### ACTIVITY
Although the entries contain pictures, your copy should hold only their exact text.

[Saved entries]

=== Section Start ===

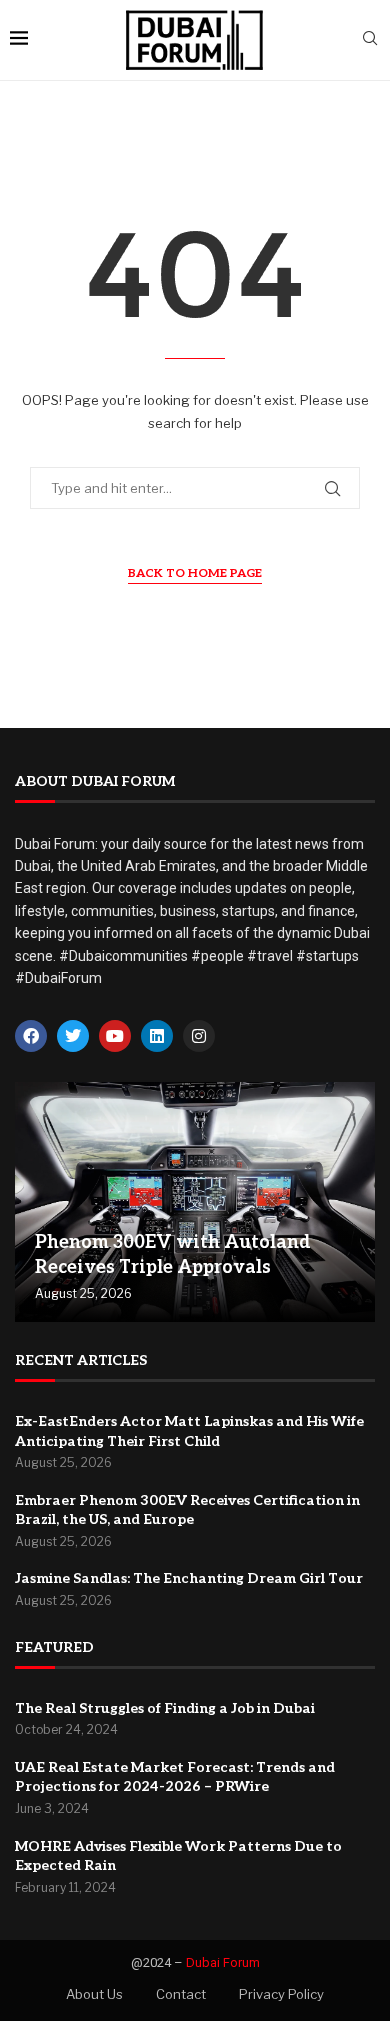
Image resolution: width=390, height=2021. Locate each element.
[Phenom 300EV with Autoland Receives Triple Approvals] (195, 1202)
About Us (94, 1994)
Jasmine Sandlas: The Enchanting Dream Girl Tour (189, 1578)
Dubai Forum (223, 1962)
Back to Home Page (195, 573)
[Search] (370, 39)
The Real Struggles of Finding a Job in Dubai (165, 1708)
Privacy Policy (281, 1994)
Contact (181, 1994)
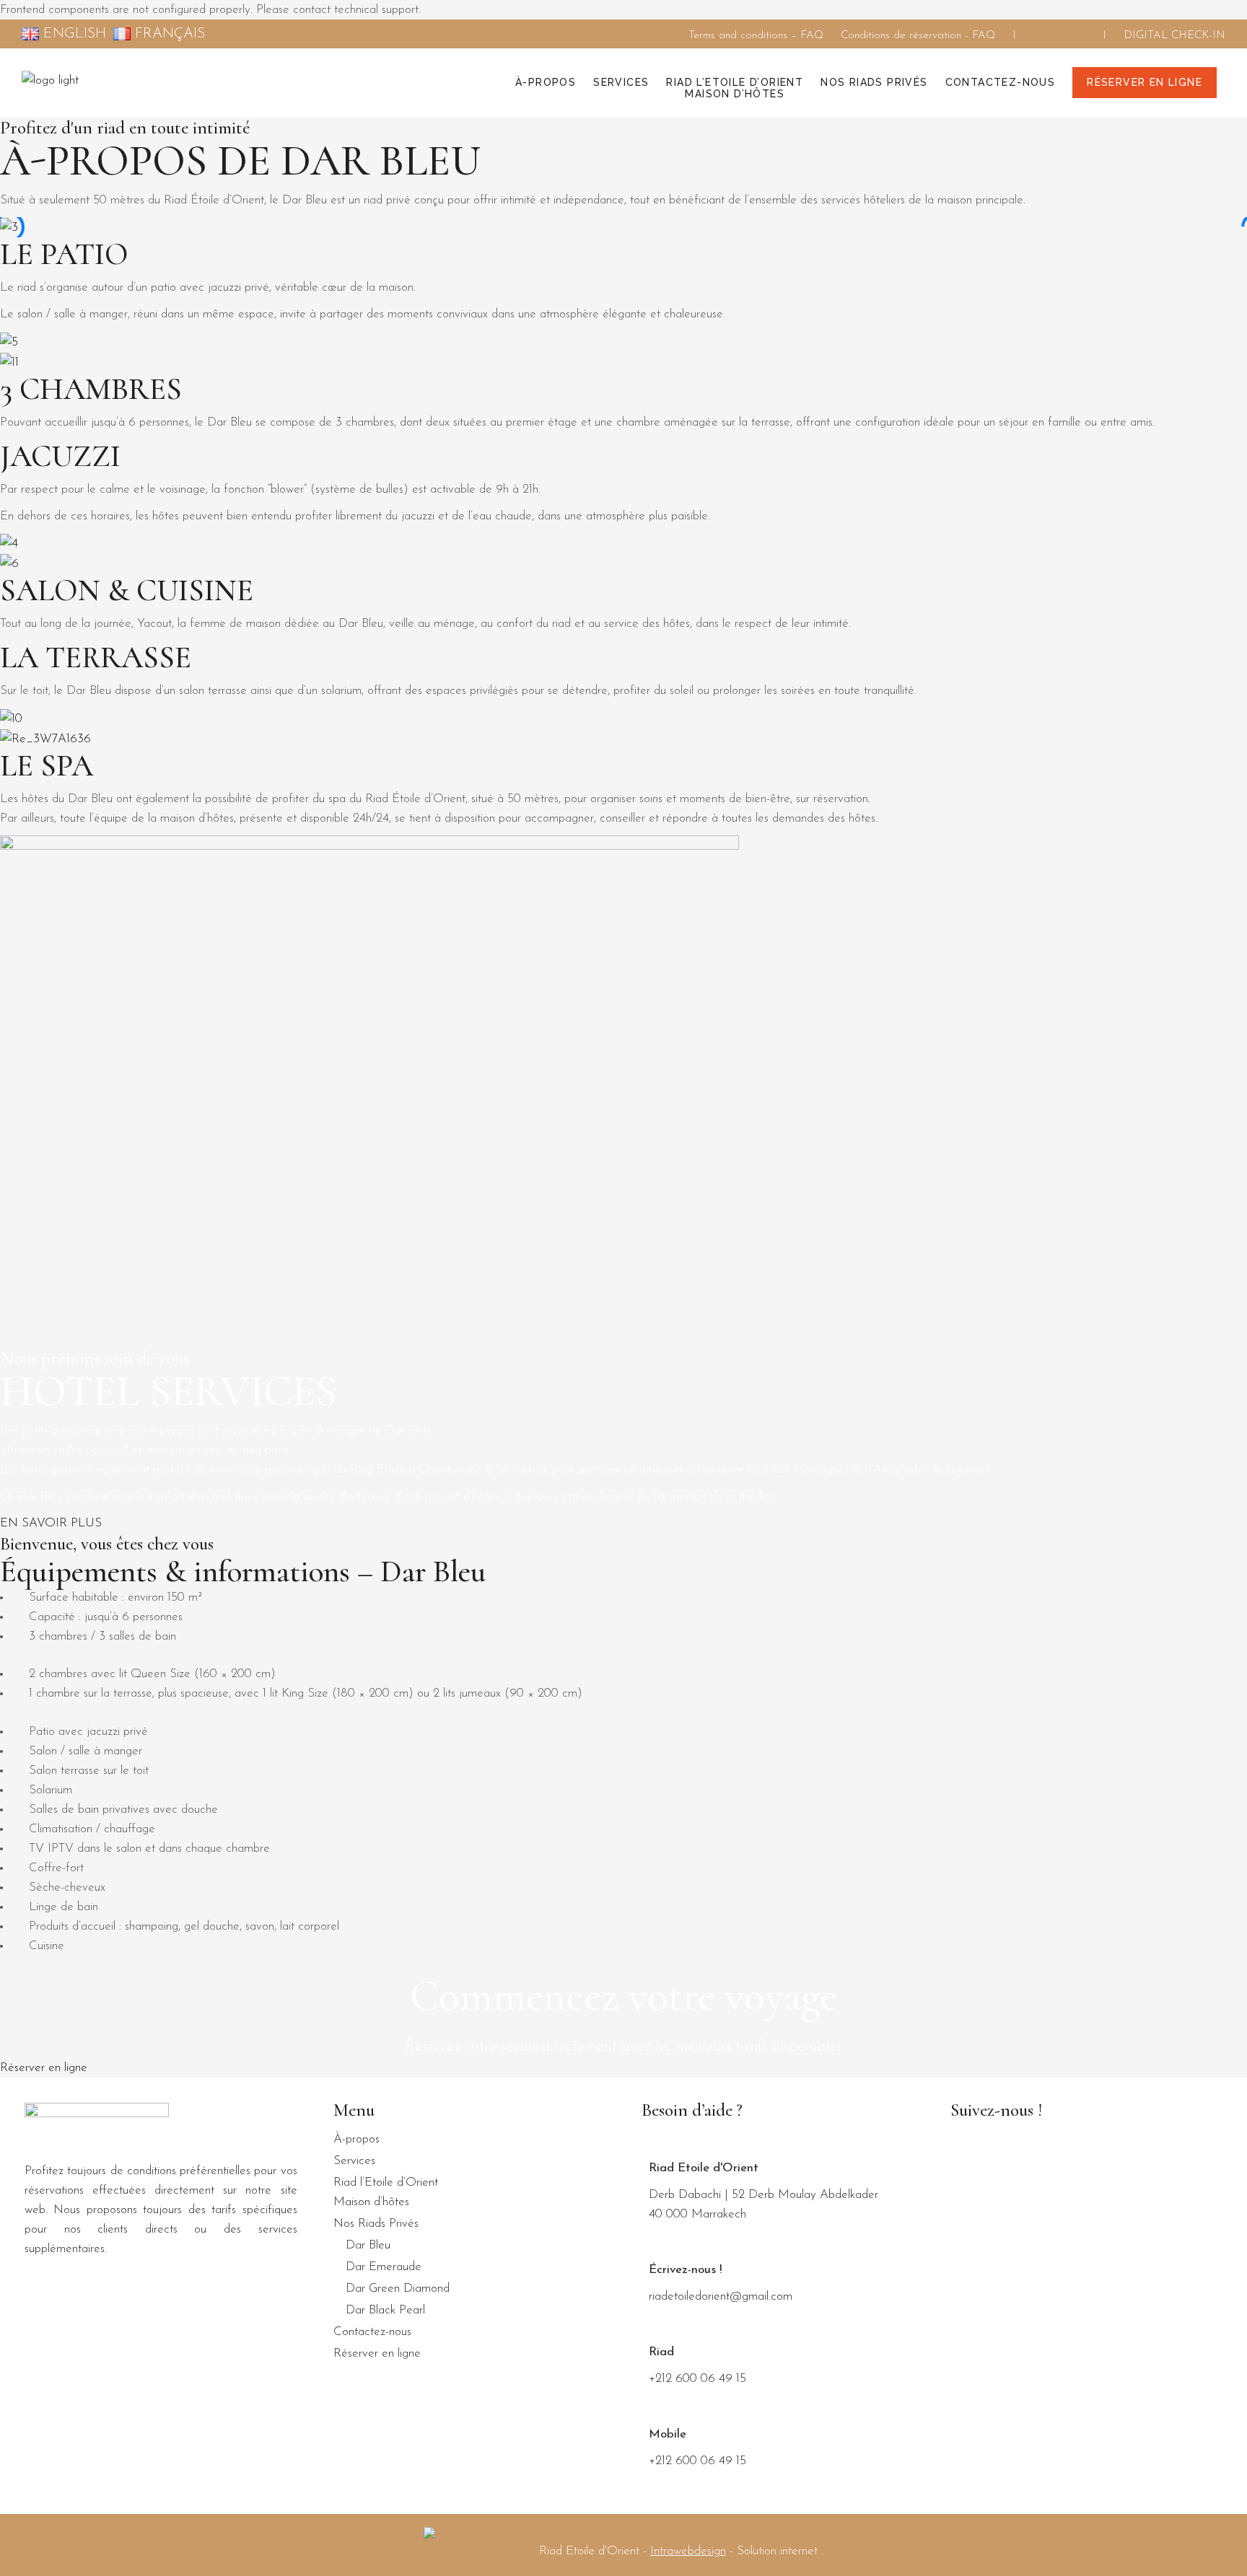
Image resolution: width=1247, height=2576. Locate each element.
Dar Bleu (368, 2245)
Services (354, 2161)
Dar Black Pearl (385, 2310)
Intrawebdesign (688, 2551)
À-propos (356, 2139)
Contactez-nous (372, 2332)
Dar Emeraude (383, 2267)
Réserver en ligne (377, 2353)
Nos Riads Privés (376, 2223)
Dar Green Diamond (398, 2288)
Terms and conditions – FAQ (755, 35)
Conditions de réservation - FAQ (918, 35)
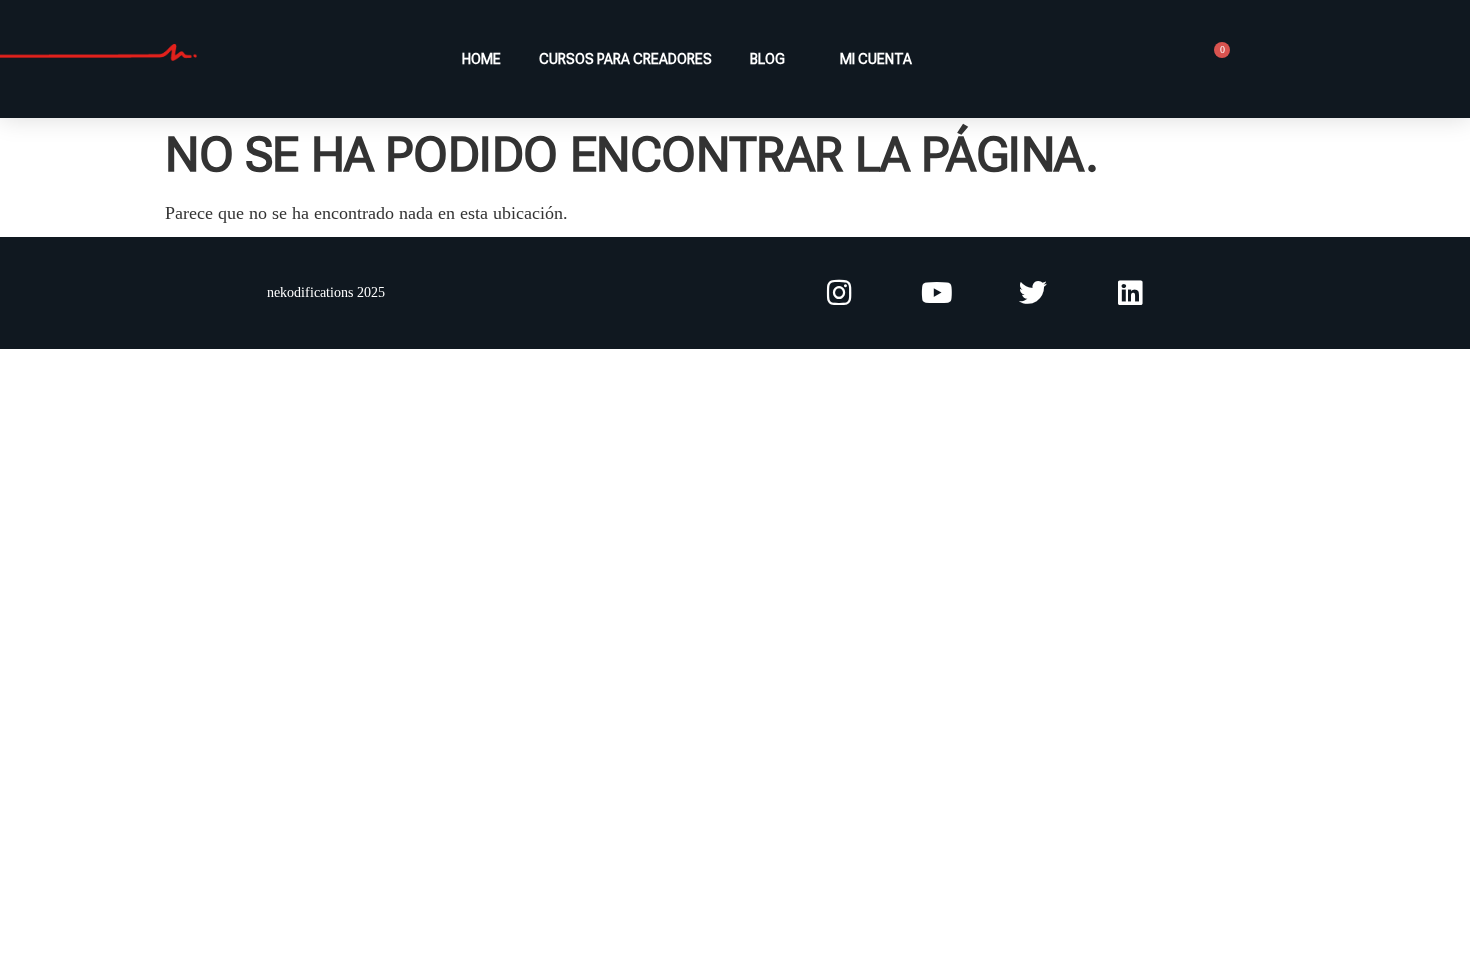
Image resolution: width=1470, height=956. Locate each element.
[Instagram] (839, 293)
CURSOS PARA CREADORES (625, 59)
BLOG (767, 59)
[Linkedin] (1130, 293)
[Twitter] (1033, 293)
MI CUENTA (873, 59)
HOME (481, 59)
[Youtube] (936, 293)
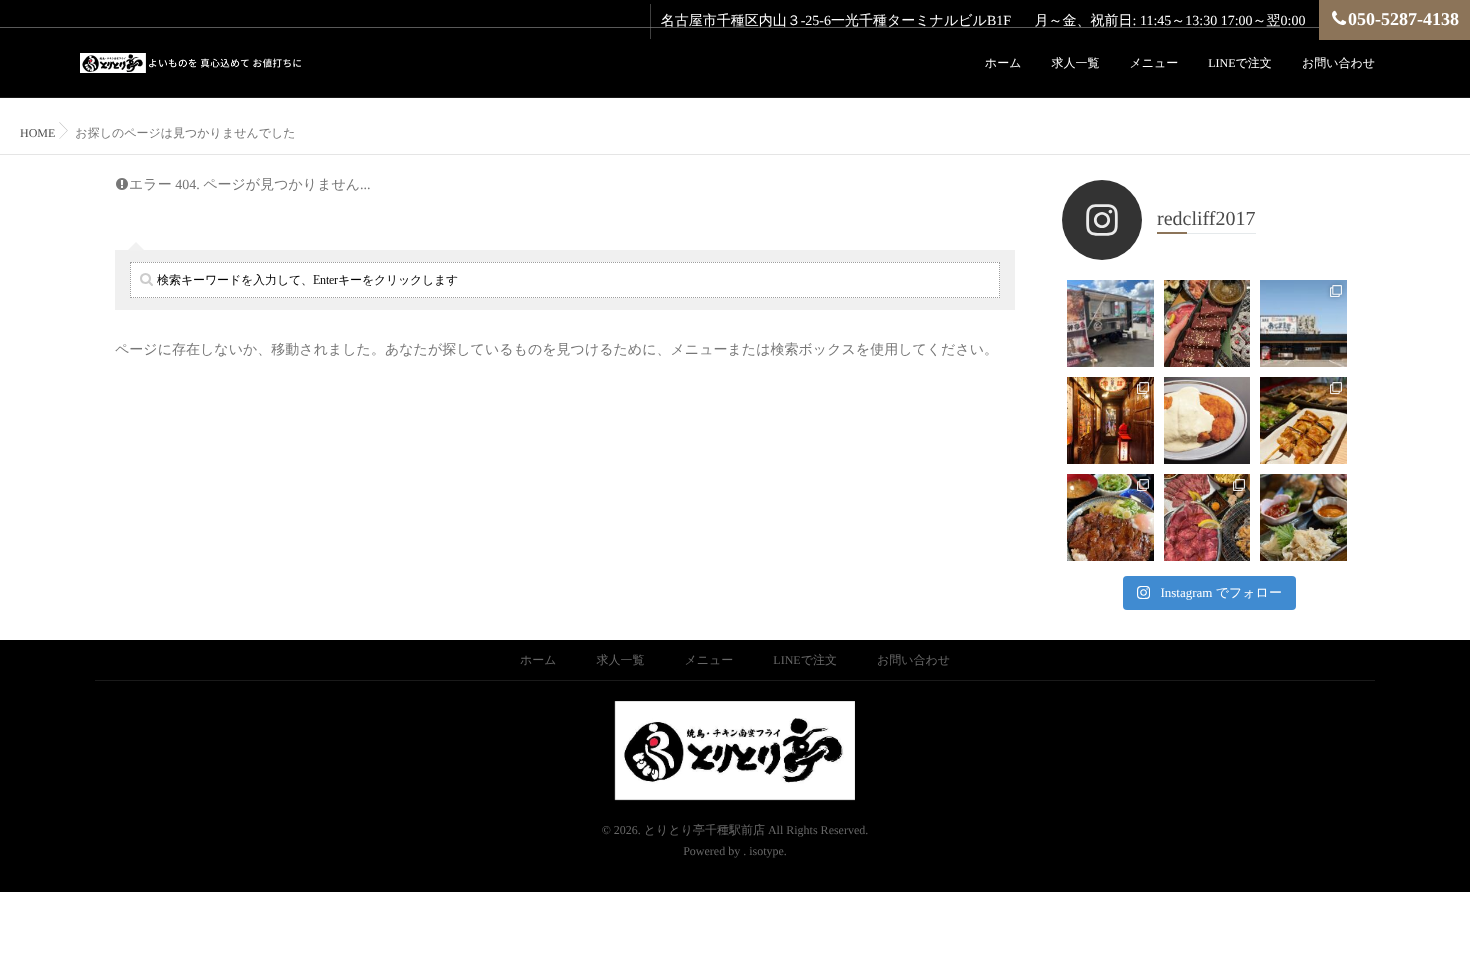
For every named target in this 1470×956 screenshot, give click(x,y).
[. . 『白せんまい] (1303, 517)
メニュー (1153, 63)
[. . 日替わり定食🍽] (1110, 517)
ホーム (1003, 63)
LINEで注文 (1240, 63)
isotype (766, 851)
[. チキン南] (1207, 420)
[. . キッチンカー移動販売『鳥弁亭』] (1110, 323)
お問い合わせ (1338, 63)
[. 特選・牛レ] (1207, 323)
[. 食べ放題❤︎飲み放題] (1207, 517)
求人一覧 (1075, 63)
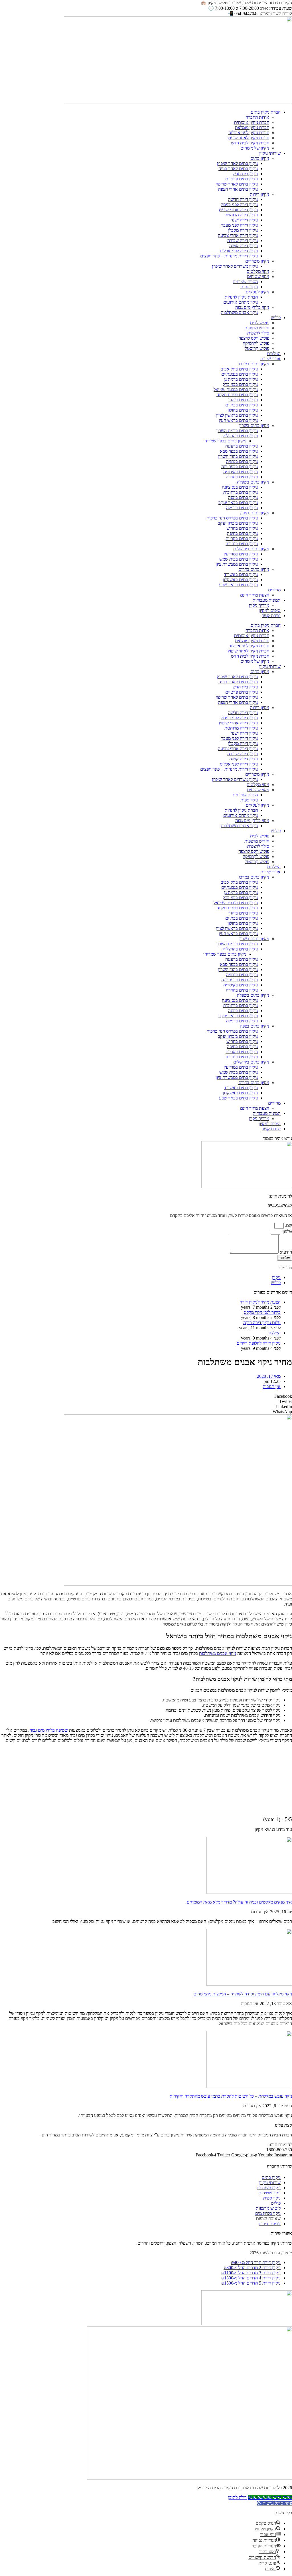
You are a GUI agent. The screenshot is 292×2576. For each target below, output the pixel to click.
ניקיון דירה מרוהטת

=== Section End ===

### FINAL ANSWER
Image resolution: width=390, height=2021. Locate each element.
[Phenom 300EV with Autoland Receives Triple Approvals] (195, 1202)
About Us (94, 1994)
Jasmine Sandlas: The Enchanting Dream Girl Tour (189, 1578)
Dubai Forum (223, 1962)
Back to Home Page (195, 573)
[Search] (370, 39)
The Real Struggles of Finding a Job in Dubai (165, 1708)
Privacy Policy (281, 1994)
Contact (181, 1994)
Image resolution: width=1247, height=2576. Locate each element.
Dar Bleu (368, 2245)
Services (354, 2161)
Dar Black Pearl (385, 2310)
Intrawebdesign (688, 2551)
À-propos (356, 2139)
Contactez-nous (372, 2332)
Dar Emeraude (383, 2267)
Réserver en ligne (377, 2353)
Nos Riads Privés (376, 2223)
Dar Green Diamond (398, 2288)
Terms and conditions – FAQ (755, 35)
Conditions de réservation - FAQ (918, 35)
Image resolution: width=1470, height=956. Locate each element.
[Instagram] (839, 293)
CURSOS PARA CREADORES (625, 59)
BLOG (767, 59)
[Linkedin] (1130, 293)
[Twitter] (1033, 293)
MI CUENTA (873, 59)
HOME (481, 59)
[Youtube] (936, 293)
For every named target in this 1470×956 screenshot, give click(x,y).
[. . 『白せんまい] (1303, 517)
メニュー (1153, 63)
[. . 日替わり定食🍽] (1110, 517)
ホーム (1003, 63)
LINEで注文 (1240, 63)
isotype (766, 851)
[. チキン南] (1207, 420)
[. . キッチンカー移動販売『鳥弁亭』] (1110, 323)
お問い合わせ (1338, 63)
[. 特選・牛レ] (1207, 323)
[. 食べ放題❤︎飲み放題] (1207, 517)
求人一覧 (1075, 63)
You are a GUI agent. The screenshot is 292×2576. For each target below, output the pixel to click.
ניקיון דירה מרוהטת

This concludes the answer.